● **SOURCE DOCUMENT**:
-- Start --
[MLB-WIRELESS] Fw: [2600-AU] FW: NYTimes.com Article: Good (or Unwitting) Neighbors Make for Good Internet Access (fwd)

sanbar sandbar at ozemail.com.au
Fri Mar 8 11:02:36 EST 2002


Hmm, high-density housing *does* have its benefits.
- Barry

----- Original Message -----
From: "black-hand" <black at wiretapped.net>
To: <2600-list at wiretapped.net>
Sent: Friday, March 08, 2002 2:12 AM
Subject: [2600-AU] FW: NYTimes.com Article: Good (or Unwitting) Neighbors
Make for Good Internet Access (fwd)


>
>
> Good (or Unwitting) Neighbors Make for Good Internet Access
>
> March 4, 2002
>
> By AMY HARMON
>
>
>
>
> When David Sarno moved to a new apartment on the Upper West Side of
> Manhattan recently, he learned he would have to wait several weeks for
> the phone company to install a fast Internet connection. But after
> opening his laptop, he discovered with a surge of delight that he was
> already able to check his e-mail and call up Web sites at lightning-fast
> speeds.
>
> Someone nearby had Wi-Fi, the technology behind the short-range,
> inexpensive and often unsecured wireless networks that are rapidly
> sprinkling the nation with sweet spots of airborne high-speed Internet
> access.
>
> "Thank God for my neighbor, whoever he may be," said Mr.
> Sarno, 29, who has taken advantage of similar serendipitous connections
> from a hotel room in Cambridge, Mass., and a street corner in downtown
> Manhattan.
>
> For Internet enthusiasts, Wi-Fi is manna from heaven. The technology -
> known in engineering parlance as 802.11 - has been around a few years.
> But with a recent proliferation of wireless data networks in homes,
> businesses and public spaces, growing numbers of people who have
> properly equipped laptops now find themselves able to tie into the
> Internet on the run, courtesy - knowingly or unknowingly - of someone
> else.
>
> >From business travelers to a new breed of bandwidth
> hackers, people are surfing the Web and collecting e-mail
> at airport lounges, coffee shops, park benches and bed.
>
> "Wi-Fi sort of came out of nowhere," said Tim Bajarin, president of
> Creative Strategies, a technology industry consultant. "But it's growing
> like wildfire."
>
> Wi-Fi, short for wireless fidelity, works a lot like a
> cordless phone. The D.S.L. or cable Internet line, instead
> of connecting directly to a computer, is plugged into a
> small radio transmitter. Any computer with a receiver in a radius of
> about 300 feet can potentially pick up the signal.
>
> Many of the free rides these days are the result of
> bandwidth bleeding from private networks that are intended
> to let their owners connect to the Internet without being tethered to a
> fixed spot in a home or office.
-- End --
● **DATA BLOCK**:
-- Start --
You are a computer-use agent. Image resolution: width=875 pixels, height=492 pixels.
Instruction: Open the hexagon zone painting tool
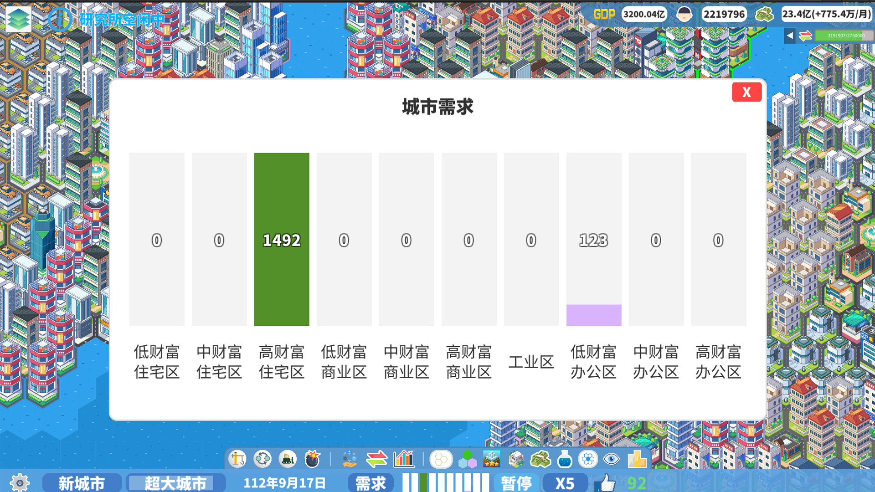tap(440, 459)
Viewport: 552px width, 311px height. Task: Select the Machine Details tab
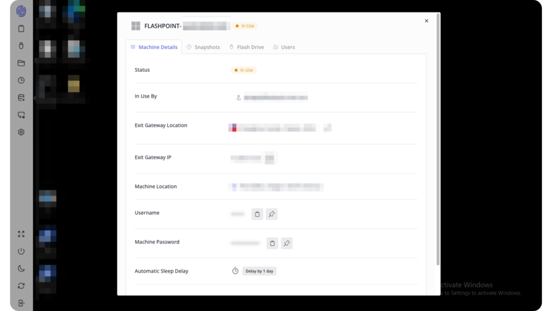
-- End --
● **WHAT IS NEEDED**:
The forwarded article about Wi-Fi names several places where people are surfing the Web and collecting e-mail. List every one of those places.

● **COMPLETED TASK**:
- airport lounges
- coffee shops
- park benches
- bed